Where the records below show a line containing "เกมส์จับผิดภาพ (746, 1510)", start copying; end with the line containing "เกมส์ภาษา (728, 1482)", and copy it too.

(Records contained in a dataset)

################

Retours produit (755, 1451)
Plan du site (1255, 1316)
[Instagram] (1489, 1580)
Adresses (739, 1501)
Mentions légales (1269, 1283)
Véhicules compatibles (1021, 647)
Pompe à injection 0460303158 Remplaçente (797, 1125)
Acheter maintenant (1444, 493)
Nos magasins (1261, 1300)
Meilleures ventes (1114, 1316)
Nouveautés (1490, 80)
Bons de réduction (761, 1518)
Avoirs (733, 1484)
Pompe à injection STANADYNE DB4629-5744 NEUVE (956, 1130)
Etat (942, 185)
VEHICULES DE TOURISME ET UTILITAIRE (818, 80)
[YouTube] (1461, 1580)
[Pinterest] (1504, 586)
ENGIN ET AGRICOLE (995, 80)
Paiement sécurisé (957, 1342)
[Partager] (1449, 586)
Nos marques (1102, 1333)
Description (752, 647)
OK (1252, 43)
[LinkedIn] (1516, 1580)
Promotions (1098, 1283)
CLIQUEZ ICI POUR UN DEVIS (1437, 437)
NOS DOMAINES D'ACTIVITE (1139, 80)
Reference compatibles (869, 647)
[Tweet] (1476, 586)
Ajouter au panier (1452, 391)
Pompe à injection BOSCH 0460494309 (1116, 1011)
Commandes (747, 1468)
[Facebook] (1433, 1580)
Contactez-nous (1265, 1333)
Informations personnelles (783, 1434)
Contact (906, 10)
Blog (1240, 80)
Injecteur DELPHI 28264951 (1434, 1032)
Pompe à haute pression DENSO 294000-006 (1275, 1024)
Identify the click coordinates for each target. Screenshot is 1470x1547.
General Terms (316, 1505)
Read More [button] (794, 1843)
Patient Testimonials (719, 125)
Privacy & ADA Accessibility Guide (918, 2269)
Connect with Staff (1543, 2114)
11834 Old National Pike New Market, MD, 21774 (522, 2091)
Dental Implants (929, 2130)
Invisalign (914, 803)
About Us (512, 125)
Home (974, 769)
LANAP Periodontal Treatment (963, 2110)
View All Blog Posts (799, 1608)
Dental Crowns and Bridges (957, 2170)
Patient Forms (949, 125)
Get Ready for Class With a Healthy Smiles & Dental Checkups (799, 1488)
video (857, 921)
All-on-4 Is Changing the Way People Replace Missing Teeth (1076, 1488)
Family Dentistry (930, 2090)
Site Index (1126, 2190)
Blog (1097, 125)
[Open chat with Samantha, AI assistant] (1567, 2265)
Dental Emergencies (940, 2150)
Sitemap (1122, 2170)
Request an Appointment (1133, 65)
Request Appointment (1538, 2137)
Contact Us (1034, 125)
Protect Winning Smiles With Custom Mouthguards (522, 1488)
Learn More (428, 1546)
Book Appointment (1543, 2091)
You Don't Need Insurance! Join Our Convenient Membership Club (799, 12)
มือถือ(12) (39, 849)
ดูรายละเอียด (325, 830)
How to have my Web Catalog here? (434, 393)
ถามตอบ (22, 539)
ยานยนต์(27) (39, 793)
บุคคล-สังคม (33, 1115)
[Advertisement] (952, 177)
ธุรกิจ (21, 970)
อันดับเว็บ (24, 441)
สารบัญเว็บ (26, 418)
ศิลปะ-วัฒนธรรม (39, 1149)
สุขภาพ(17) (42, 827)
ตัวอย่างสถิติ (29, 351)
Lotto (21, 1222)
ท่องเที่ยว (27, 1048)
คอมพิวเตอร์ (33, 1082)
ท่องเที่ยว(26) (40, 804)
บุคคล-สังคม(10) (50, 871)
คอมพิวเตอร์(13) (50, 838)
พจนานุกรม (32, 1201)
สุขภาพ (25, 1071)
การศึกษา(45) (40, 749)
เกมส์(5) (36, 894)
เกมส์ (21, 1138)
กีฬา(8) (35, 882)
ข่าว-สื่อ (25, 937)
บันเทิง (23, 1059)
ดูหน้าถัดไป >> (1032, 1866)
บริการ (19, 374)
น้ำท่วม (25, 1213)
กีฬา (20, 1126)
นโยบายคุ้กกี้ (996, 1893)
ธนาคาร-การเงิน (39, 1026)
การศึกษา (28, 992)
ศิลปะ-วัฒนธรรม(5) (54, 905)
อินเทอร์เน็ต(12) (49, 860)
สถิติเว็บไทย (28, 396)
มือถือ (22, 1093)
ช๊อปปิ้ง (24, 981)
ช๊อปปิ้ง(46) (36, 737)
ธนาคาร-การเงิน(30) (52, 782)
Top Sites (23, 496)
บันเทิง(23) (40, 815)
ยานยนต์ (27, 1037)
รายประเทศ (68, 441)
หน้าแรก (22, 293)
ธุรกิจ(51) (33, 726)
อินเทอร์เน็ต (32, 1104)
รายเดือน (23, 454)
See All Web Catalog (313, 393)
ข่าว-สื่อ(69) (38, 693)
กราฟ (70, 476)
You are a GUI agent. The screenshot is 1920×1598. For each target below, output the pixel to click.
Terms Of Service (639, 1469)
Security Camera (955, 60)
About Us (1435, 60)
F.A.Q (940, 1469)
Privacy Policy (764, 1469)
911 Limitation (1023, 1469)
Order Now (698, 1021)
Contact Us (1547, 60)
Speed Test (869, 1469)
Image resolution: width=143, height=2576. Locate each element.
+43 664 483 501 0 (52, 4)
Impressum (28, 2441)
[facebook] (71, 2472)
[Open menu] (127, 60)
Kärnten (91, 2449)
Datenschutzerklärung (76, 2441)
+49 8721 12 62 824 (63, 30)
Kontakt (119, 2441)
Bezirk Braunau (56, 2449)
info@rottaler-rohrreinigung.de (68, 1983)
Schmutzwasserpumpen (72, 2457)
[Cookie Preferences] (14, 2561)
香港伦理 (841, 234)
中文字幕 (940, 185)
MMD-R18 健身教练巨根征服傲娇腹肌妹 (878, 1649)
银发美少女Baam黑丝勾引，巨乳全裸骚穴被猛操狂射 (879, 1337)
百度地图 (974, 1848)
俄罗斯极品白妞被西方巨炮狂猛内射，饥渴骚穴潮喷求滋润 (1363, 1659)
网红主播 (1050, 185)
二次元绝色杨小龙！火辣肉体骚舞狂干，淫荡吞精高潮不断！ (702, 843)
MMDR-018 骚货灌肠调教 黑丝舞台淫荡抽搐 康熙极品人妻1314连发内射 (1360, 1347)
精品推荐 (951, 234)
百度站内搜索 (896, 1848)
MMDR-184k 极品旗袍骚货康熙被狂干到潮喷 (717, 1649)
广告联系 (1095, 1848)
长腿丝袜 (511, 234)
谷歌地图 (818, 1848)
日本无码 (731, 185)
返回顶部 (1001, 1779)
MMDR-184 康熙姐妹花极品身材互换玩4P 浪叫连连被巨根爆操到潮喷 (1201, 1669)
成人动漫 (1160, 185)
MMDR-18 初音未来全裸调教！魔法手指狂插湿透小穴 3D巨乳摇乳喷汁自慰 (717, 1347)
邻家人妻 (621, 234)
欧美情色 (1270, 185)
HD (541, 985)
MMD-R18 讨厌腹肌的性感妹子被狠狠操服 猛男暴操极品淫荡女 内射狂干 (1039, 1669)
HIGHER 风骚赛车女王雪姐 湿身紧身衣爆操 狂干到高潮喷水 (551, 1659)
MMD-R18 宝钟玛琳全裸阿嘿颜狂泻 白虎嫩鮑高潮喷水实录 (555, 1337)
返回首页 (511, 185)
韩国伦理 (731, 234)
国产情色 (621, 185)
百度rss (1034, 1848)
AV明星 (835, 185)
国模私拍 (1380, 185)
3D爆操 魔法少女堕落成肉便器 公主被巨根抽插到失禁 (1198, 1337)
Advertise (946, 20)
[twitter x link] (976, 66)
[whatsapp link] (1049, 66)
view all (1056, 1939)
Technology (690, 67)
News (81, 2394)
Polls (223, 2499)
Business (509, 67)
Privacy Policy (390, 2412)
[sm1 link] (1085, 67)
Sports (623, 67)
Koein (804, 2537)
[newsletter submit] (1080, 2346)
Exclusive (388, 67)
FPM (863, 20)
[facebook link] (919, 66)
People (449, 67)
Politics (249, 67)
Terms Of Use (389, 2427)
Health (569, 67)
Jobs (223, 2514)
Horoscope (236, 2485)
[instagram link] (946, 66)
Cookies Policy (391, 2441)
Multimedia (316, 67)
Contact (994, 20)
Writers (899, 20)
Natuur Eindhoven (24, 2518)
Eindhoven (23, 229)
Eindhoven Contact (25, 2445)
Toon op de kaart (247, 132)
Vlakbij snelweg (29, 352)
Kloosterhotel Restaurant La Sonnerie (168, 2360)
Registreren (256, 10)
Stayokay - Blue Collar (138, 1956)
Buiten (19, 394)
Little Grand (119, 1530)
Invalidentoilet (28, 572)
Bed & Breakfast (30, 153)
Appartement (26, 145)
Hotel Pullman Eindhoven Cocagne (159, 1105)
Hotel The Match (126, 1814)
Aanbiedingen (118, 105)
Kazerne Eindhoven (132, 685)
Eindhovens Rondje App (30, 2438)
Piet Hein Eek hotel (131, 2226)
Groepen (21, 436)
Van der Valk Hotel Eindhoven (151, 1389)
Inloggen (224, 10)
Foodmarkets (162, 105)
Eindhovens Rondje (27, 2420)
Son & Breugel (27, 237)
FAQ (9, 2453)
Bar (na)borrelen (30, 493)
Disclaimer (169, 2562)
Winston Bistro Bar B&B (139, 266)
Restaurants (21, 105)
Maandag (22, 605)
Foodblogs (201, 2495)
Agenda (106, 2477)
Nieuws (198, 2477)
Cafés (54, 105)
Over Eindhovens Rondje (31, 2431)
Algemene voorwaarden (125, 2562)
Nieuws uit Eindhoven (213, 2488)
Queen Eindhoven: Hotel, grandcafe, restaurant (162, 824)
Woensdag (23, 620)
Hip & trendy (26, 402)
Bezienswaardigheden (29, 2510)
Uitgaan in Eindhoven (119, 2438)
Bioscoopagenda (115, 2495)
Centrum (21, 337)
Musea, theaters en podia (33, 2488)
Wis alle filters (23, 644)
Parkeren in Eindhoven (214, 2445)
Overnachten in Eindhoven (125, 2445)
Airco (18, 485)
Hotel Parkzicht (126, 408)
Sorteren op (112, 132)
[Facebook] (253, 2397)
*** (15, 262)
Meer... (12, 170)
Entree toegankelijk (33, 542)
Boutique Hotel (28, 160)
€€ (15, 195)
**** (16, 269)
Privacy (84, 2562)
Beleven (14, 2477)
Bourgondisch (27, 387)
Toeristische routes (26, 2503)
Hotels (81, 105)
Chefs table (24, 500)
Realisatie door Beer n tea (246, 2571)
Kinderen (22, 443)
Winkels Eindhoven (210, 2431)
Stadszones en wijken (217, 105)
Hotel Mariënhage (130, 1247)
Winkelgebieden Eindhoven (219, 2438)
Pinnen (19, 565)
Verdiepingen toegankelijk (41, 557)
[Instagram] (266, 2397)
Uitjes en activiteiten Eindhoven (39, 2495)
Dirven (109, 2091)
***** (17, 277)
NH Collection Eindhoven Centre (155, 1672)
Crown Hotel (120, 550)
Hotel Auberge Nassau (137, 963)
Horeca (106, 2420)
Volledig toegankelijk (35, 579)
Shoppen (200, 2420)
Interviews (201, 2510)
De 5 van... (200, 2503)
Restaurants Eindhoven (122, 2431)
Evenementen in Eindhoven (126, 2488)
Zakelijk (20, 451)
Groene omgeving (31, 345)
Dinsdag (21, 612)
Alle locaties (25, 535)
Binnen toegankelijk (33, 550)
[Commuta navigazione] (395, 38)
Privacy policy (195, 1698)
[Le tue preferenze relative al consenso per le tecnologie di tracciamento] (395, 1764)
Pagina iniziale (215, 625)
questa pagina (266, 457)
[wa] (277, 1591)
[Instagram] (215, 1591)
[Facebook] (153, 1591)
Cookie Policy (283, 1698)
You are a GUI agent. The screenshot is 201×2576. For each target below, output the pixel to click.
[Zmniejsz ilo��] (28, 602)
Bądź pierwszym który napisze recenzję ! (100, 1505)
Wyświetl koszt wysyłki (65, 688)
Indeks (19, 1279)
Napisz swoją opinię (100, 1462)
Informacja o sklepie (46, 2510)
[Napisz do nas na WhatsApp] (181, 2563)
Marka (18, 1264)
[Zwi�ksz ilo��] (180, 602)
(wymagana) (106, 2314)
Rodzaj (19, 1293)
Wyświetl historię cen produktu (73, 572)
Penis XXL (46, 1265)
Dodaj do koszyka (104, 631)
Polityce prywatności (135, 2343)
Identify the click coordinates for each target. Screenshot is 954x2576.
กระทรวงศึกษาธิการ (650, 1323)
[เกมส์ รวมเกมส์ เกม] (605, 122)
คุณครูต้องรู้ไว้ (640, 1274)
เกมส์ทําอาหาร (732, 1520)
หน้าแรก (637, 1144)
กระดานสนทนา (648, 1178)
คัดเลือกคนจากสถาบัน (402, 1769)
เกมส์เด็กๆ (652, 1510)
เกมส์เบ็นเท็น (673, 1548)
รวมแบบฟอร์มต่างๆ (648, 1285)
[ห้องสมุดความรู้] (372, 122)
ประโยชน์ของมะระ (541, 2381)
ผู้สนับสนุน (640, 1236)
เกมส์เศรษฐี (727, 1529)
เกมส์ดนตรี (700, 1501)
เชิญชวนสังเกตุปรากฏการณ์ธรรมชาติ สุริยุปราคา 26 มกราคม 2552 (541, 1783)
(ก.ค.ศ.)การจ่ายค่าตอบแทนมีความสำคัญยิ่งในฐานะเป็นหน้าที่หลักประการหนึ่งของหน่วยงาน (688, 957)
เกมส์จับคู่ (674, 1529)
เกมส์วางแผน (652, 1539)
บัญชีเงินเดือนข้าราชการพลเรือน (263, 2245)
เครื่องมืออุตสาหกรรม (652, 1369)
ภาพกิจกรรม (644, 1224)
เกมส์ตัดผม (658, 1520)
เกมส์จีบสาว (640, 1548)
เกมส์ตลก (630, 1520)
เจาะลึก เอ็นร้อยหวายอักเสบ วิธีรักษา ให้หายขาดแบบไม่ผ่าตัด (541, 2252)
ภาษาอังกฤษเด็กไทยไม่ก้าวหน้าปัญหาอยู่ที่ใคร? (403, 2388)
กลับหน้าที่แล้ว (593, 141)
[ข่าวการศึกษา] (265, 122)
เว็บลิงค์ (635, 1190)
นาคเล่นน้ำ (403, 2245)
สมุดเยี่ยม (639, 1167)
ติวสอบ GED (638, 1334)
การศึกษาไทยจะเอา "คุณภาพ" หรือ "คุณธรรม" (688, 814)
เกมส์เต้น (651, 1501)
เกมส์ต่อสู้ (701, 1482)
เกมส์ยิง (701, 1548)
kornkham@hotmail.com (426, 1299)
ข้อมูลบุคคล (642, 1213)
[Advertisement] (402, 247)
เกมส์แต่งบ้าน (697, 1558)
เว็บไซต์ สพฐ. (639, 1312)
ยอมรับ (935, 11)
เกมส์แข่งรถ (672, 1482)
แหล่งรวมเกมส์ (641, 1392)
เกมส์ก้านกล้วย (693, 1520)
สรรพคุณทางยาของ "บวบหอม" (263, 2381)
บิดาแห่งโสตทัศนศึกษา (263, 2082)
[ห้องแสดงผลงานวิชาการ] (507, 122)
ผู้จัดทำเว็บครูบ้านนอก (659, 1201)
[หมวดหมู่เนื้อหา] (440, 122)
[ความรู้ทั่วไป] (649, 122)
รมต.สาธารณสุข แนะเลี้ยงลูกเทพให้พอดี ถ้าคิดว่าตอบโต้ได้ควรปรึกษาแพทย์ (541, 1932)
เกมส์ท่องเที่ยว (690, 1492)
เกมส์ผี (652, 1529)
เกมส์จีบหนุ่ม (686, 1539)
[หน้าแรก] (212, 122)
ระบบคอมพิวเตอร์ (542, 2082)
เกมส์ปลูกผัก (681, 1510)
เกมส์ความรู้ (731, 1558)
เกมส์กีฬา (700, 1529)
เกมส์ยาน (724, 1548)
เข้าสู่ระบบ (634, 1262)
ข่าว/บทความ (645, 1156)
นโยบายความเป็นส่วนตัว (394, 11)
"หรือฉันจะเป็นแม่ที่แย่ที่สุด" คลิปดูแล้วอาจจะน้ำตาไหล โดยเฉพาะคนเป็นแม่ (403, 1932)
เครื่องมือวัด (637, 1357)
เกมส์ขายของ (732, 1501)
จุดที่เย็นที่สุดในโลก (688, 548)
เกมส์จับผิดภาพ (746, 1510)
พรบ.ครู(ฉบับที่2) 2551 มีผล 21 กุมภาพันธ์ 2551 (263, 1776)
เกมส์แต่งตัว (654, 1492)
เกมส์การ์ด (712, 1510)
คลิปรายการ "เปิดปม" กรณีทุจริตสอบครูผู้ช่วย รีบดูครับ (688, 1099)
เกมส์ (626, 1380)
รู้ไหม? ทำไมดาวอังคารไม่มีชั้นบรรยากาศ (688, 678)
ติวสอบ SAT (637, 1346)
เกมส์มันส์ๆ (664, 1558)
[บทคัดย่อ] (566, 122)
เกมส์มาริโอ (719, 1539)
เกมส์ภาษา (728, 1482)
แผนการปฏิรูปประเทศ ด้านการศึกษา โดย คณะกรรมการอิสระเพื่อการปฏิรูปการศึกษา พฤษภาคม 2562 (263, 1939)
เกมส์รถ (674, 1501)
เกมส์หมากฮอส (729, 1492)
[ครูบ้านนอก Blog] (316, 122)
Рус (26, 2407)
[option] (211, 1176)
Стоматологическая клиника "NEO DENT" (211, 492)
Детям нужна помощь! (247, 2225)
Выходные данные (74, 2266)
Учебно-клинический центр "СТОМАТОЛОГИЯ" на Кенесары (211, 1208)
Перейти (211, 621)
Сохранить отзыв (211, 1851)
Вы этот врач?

################

▶ **RESPONSE TO THE EXERCISE**
เกมส์จับผิดภาพ (746, 1510)
พรบ.ครู(ฉบับที่2) 2551 มีผล 21 กุมภาพันธ์ 2551 (263, 1776)
เกมส์แต่งตัว (654, 1492)
เกมส์การ์ด (712, 1510)
คลิปรายการ "เปิดปม" กรณีทุจริตสอบครูผู้ช่วย รีบดูครับ (688, 1099)
เกมส์ (626, 1380)
รู้ไหม? ทำไมดาวอังคารไม่มีชั้นบรรยากาศ (688, 678)
ติวสอบ SAT (637, 1346)
เกมส์มันส์ๆ (664, 1558)
[บทคัดย่อ] (566, 122)
เกมส์มาริโอ (719, 1539)
เกมส์ภาษา (728, 1482)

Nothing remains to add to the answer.